Objective -
Please find every line in the items below that contains the word "height", and copy each of those lines.

Records for the task -
= = = = =
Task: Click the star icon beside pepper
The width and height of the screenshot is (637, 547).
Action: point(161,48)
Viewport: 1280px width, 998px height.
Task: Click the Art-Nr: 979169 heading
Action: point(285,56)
= = = = =
Solution to the exercise -
The width and height of the screenshot is (637, 547).
Viewport: 1280px width, 998px height.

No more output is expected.